__What to do__: Under this line are the records; write out word for word the part that begins at the line containing "Image resolution: width=2535" and ends at the line containing "The height and width of the screenshot is (509, 918).", and no more.

__Data supplied__:
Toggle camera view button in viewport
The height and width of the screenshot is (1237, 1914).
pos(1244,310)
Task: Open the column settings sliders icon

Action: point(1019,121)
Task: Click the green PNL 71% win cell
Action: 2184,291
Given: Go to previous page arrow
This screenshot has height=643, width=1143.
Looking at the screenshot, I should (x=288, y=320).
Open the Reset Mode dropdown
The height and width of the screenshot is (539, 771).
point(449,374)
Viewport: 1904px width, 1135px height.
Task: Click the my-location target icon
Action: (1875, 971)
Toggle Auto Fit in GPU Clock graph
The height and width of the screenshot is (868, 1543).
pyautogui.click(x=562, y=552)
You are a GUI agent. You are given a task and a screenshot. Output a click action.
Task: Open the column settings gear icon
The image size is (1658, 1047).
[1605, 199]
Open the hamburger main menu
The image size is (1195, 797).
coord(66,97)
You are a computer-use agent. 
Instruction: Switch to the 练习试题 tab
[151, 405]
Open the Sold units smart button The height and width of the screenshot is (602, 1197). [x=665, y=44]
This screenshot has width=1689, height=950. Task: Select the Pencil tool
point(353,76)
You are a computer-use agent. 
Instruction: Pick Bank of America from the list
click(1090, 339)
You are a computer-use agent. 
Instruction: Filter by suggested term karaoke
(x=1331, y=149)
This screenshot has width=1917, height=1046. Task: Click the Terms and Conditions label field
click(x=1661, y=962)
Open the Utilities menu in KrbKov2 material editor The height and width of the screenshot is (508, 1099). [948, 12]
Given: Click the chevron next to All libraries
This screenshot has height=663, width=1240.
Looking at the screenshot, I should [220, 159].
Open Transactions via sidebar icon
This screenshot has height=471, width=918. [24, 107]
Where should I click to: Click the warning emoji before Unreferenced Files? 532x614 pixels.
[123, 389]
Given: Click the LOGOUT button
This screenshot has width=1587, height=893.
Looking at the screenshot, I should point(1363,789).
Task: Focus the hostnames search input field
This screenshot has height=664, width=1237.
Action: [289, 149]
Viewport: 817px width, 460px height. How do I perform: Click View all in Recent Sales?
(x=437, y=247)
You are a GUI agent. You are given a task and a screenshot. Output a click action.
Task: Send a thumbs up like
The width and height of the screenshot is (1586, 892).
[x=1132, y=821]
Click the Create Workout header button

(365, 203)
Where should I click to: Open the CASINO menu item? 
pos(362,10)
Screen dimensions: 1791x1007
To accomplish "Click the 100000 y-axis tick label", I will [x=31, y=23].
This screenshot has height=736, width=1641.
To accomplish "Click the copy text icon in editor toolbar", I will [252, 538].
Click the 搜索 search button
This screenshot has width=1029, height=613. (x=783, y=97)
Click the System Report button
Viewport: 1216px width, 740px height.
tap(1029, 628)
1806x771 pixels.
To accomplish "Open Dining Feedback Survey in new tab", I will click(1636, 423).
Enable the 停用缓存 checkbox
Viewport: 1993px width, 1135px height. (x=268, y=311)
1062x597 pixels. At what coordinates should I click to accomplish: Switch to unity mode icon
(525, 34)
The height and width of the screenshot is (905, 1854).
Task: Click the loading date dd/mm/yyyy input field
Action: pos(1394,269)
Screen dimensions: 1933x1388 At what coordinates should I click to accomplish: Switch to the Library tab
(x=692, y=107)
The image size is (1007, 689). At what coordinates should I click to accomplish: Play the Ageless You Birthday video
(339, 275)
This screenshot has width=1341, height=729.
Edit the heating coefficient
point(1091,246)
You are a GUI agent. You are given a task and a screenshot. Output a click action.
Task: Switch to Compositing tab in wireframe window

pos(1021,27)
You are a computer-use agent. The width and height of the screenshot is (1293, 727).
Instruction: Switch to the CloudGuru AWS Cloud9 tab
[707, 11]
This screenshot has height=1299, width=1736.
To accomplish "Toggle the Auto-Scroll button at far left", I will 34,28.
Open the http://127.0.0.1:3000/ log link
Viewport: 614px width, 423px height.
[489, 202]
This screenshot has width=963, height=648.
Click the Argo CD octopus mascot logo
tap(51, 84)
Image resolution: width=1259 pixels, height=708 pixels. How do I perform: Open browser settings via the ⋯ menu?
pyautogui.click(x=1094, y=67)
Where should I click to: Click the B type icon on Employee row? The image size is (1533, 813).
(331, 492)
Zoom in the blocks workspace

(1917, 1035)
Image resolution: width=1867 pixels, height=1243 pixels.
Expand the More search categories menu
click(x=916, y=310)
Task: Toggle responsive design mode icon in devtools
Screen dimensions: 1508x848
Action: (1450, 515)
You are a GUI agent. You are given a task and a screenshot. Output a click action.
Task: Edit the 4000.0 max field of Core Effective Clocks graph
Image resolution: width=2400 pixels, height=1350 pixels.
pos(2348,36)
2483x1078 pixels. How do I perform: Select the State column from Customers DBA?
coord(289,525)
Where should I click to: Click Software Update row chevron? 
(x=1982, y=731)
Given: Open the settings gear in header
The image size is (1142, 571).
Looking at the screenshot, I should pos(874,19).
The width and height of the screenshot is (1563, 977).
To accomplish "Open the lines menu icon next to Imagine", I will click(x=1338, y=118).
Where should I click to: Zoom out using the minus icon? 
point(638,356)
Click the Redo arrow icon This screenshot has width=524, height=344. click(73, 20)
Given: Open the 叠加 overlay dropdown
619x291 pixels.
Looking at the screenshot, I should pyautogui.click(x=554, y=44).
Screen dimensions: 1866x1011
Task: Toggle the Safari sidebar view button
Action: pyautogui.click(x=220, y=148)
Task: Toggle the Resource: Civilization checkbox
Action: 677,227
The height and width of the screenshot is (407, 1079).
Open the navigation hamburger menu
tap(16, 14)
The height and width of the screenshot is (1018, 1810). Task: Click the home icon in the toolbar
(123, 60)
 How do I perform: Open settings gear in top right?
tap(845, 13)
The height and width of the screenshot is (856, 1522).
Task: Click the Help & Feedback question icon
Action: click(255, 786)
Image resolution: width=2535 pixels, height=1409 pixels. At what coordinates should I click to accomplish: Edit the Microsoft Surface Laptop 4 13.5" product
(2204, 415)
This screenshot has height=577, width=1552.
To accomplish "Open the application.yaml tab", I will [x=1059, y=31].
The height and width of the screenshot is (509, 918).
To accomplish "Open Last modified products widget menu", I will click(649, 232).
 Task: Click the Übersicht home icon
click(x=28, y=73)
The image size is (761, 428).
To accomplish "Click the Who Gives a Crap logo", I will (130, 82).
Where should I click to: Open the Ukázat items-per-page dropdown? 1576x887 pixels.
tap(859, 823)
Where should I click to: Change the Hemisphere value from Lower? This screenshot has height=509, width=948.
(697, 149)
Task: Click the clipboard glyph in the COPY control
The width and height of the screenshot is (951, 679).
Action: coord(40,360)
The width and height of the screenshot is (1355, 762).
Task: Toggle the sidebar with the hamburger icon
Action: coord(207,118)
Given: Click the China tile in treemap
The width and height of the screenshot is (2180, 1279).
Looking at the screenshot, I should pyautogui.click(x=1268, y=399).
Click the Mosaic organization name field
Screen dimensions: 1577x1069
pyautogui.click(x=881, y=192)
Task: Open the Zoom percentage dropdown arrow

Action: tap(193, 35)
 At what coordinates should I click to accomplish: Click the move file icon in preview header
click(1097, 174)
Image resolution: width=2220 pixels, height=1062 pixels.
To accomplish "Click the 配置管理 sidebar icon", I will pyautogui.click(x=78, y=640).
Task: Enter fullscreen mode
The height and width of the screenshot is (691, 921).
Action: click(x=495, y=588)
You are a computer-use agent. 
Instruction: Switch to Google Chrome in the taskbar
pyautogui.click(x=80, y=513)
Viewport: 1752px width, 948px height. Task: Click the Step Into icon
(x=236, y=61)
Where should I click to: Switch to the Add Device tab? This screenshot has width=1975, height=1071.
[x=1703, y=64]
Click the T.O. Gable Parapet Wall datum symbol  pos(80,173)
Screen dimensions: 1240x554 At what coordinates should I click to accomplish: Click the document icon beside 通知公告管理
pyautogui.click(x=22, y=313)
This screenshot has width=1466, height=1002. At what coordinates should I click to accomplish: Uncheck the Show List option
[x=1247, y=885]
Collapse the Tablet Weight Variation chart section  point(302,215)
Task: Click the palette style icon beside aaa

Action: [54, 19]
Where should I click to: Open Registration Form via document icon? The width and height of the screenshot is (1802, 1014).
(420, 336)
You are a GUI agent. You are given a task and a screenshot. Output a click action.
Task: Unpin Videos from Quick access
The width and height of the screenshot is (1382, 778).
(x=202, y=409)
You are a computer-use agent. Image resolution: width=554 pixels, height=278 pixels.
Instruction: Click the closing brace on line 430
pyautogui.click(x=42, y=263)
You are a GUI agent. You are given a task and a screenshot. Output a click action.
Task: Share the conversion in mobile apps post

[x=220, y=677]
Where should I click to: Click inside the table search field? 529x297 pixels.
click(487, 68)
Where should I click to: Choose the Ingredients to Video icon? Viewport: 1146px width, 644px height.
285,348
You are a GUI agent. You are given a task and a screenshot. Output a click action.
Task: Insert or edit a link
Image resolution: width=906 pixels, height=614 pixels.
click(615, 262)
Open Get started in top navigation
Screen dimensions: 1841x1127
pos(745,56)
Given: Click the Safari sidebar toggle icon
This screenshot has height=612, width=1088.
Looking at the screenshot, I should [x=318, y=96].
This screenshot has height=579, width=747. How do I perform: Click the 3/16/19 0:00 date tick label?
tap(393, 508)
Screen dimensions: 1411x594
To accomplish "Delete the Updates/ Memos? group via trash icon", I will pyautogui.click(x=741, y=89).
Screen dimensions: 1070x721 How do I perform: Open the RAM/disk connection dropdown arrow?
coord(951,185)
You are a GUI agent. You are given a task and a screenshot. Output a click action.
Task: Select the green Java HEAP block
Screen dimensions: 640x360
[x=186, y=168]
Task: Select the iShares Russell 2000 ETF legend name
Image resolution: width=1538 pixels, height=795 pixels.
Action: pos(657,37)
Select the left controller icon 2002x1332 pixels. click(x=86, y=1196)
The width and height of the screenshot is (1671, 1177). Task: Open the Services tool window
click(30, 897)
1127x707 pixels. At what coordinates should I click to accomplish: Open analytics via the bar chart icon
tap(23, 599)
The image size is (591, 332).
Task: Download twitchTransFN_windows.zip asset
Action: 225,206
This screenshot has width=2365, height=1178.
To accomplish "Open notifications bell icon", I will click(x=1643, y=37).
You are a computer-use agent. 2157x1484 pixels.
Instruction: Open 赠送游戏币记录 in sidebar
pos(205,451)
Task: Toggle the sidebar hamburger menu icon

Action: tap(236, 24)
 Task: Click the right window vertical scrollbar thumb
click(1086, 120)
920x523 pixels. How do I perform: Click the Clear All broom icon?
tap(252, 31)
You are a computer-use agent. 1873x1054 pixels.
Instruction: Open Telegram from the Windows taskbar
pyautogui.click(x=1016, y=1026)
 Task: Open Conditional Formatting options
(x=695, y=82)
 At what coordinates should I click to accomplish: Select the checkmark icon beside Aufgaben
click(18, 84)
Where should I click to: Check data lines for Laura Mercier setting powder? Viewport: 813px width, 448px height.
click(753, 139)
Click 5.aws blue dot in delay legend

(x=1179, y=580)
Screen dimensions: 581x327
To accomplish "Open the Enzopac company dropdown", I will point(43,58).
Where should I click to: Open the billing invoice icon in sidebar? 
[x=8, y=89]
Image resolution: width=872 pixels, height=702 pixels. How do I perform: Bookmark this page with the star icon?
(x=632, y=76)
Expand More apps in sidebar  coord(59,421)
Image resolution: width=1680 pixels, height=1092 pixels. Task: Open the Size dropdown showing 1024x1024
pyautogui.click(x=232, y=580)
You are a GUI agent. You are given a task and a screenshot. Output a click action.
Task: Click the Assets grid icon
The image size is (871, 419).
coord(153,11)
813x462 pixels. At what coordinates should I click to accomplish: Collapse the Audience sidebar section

__Exercise solution__:
Image resolution: width=2535 pixels, height=1409 pixels. At what coordinates should I click to accomplish: Edit the Microsoft Surface Laptop 4 13.5" product
(2204, 415)
This screenshot has height=577, width=1552.
To accomplish "Open the application.yaml tab", I will [x=1059, y=31].
The height and width of the screenshot is (509, 918).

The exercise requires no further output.